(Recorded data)
......
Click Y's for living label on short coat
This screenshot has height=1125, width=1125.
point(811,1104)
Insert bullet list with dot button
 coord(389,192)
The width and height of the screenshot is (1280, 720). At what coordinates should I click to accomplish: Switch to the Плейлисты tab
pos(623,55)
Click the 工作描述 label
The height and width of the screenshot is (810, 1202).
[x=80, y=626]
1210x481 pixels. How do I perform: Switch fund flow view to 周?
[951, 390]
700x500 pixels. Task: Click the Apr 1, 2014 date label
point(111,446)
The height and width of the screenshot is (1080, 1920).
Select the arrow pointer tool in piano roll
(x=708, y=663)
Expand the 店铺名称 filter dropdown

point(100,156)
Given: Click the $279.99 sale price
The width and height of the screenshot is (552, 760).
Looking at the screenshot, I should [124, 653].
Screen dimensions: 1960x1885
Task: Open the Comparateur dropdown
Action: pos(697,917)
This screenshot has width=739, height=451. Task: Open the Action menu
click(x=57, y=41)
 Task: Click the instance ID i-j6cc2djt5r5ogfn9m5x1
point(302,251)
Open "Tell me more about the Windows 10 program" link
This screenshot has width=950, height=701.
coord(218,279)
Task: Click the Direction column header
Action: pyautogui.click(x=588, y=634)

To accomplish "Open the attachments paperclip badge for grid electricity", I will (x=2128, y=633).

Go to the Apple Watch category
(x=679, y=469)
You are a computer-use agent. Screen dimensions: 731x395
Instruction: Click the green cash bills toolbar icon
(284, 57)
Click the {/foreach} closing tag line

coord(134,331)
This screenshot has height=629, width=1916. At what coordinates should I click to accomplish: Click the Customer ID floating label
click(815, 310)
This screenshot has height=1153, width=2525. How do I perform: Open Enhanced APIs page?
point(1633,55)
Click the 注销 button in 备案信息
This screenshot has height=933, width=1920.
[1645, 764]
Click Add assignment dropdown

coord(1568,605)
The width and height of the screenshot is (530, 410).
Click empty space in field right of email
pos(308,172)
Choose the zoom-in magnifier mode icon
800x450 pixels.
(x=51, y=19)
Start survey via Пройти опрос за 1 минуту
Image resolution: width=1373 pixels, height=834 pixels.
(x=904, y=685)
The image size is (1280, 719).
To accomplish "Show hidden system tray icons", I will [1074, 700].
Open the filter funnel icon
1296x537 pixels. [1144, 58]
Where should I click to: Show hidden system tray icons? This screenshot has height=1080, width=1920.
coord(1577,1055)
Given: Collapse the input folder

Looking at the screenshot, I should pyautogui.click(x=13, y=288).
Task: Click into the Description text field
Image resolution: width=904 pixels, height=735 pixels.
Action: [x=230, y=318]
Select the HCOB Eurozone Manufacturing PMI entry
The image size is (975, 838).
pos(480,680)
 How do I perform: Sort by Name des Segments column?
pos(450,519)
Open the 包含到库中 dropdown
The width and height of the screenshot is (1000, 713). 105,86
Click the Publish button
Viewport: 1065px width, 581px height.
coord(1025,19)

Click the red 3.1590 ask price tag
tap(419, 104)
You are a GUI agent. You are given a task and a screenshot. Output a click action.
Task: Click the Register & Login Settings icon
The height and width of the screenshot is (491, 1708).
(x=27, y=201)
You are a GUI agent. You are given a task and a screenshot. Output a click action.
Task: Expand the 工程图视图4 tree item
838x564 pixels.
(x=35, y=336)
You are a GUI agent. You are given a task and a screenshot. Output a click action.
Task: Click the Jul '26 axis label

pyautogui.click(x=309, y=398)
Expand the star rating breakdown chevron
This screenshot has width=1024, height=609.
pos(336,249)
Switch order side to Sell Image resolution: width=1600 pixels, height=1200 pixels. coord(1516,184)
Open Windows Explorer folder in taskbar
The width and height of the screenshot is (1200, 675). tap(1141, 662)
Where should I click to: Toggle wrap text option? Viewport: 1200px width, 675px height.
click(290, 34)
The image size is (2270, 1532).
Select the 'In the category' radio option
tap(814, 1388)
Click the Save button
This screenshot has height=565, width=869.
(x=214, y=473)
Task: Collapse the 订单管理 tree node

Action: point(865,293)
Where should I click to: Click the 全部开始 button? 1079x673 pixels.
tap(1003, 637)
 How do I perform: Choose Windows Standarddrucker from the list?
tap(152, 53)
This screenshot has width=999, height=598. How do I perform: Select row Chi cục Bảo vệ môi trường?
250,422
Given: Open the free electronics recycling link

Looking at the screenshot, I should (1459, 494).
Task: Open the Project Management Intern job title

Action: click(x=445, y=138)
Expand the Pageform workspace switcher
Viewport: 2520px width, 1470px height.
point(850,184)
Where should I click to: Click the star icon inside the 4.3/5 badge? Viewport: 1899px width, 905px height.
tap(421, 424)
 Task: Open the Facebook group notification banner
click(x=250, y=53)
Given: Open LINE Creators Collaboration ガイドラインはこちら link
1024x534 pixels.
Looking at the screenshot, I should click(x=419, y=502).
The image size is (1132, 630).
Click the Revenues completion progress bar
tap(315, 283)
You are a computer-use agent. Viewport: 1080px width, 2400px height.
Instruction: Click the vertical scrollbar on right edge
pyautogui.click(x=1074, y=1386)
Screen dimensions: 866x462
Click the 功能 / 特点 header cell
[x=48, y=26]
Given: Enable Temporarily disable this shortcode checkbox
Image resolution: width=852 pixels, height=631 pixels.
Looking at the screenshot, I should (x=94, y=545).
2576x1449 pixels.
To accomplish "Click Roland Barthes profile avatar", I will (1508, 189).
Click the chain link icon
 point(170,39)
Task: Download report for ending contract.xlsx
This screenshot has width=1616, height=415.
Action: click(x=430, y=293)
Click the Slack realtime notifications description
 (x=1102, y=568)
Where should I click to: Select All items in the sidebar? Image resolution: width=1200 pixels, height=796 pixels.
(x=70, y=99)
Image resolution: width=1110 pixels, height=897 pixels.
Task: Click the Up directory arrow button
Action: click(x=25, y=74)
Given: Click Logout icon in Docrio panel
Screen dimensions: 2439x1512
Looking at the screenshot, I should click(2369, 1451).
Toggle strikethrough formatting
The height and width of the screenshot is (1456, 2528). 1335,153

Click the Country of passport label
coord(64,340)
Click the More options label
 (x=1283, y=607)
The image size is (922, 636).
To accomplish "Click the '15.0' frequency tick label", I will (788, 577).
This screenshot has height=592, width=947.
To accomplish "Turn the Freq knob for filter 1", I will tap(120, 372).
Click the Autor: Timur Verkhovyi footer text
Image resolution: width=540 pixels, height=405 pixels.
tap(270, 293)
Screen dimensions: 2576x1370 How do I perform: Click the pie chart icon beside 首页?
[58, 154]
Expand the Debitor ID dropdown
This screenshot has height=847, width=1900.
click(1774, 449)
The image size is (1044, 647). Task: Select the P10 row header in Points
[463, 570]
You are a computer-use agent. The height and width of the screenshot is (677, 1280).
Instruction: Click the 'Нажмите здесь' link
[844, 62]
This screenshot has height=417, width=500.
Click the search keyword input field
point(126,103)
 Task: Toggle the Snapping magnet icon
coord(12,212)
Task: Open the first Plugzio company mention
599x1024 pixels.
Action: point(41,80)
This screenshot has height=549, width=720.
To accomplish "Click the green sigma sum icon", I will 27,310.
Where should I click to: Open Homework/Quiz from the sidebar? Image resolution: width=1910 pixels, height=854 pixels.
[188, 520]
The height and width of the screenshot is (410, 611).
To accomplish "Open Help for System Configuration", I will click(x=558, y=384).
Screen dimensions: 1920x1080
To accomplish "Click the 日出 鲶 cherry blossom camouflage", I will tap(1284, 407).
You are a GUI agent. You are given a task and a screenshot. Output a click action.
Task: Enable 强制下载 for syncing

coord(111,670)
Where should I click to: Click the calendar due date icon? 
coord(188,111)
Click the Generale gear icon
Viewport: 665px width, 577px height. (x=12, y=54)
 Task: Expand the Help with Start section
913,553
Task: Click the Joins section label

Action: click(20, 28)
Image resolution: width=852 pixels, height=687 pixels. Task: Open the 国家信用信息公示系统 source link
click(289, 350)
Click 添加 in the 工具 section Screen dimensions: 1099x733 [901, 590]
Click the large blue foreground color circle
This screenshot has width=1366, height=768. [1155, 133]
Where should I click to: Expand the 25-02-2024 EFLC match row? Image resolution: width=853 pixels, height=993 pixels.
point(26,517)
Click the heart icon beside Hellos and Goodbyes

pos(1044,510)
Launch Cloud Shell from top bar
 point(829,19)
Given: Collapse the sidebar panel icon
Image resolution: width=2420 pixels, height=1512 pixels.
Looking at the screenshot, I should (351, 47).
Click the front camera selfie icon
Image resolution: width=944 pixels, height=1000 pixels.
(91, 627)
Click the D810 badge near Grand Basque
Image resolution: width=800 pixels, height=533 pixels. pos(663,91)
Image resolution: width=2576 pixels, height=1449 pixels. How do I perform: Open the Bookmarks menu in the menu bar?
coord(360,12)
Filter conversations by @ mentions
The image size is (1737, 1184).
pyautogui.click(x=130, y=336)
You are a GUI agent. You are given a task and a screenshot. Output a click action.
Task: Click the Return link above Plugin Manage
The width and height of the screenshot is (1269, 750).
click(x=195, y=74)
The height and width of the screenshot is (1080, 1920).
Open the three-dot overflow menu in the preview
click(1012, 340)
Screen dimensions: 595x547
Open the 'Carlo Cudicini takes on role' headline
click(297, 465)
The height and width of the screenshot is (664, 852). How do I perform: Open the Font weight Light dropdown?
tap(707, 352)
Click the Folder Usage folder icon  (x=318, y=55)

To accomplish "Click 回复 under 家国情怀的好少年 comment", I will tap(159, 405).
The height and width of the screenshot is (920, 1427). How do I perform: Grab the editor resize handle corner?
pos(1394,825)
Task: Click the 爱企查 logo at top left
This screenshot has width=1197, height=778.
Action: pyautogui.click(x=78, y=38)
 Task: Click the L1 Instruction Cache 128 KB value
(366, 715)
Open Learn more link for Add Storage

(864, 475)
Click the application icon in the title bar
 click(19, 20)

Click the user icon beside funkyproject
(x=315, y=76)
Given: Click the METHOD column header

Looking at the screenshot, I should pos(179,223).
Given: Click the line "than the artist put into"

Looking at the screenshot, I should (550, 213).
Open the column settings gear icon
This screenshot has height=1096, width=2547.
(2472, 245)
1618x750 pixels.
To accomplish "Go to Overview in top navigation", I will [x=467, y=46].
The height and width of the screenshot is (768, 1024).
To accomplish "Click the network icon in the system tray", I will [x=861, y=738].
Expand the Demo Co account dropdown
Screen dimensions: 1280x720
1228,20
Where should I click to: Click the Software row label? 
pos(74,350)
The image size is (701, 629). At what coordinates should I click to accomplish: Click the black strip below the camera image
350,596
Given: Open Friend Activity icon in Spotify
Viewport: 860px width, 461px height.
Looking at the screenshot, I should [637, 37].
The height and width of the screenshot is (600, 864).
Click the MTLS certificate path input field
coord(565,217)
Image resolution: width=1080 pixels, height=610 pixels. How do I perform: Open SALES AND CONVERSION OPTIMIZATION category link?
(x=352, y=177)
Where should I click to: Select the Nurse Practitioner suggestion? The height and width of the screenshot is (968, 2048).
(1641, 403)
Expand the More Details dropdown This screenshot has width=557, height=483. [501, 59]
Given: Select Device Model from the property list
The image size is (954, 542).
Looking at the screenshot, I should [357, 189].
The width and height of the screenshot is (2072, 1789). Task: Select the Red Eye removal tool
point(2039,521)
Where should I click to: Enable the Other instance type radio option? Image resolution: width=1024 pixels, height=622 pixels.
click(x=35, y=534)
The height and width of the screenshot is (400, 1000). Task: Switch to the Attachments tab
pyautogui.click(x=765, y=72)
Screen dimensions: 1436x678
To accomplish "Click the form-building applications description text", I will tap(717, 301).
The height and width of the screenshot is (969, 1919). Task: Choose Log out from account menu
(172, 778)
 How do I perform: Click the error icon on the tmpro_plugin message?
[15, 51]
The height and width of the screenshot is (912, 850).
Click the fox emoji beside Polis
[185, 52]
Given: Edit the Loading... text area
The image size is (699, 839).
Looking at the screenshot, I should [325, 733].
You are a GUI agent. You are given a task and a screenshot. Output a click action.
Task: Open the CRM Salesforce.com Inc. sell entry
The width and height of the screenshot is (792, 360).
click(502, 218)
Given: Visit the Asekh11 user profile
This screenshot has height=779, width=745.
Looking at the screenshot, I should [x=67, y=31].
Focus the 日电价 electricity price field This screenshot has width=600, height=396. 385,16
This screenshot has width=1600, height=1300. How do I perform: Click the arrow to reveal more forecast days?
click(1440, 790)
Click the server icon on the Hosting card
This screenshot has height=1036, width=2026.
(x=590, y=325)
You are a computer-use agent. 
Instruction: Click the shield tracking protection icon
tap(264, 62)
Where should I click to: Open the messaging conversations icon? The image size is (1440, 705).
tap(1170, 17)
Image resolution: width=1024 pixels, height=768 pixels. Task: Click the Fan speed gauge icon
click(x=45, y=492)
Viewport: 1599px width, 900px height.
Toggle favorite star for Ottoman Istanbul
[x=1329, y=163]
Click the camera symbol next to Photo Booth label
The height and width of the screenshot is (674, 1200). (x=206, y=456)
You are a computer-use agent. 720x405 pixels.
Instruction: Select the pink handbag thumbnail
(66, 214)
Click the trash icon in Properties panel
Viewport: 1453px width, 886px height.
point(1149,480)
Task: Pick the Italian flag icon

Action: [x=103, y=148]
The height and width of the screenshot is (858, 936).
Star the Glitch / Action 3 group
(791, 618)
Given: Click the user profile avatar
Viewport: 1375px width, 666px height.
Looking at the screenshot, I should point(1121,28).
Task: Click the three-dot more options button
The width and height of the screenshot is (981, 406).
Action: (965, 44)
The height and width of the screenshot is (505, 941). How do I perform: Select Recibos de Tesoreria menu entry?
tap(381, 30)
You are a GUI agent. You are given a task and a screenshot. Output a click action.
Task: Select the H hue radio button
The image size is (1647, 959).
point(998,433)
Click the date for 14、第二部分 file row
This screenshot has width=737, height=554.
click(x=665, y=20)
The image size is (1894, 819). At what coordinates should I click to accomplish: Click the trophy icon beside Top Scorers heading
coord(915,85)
......
Recast the lines of the data from the line with "2576x1449 pixels." to the line with "Action: click(x=25, y=74)" as a JSON list of strings, one string per line and blank lines omitted.

(SOLUTION TO THIS PROBLEM)
[
  "2576x1449 pixels.",
  "To accomplish \"Click Roland Barthes profile avatar\", I will (1508, 189).",
  "Click the chain link icon",
  " point(170,39)",
  "Task: Download report for ending contract.xlsx",
  "This screenshot has width=1616, height=415.",
  "Action: click(x=430, y=293)",
  "Click the Slack realtime notifications description",
  " (x=1102, y=568)",
  "Where should I click to: Select All items in the sidebar? Image resolution: width=1200 pixels, height=796 pixels.",
  "(x=70, y=99)",
  "Image resolution: width=1110 pixels, height=897 pixels.",
  "Task: Click the Up directory arrow button",
  "Action: click(x=25, y=74)"
]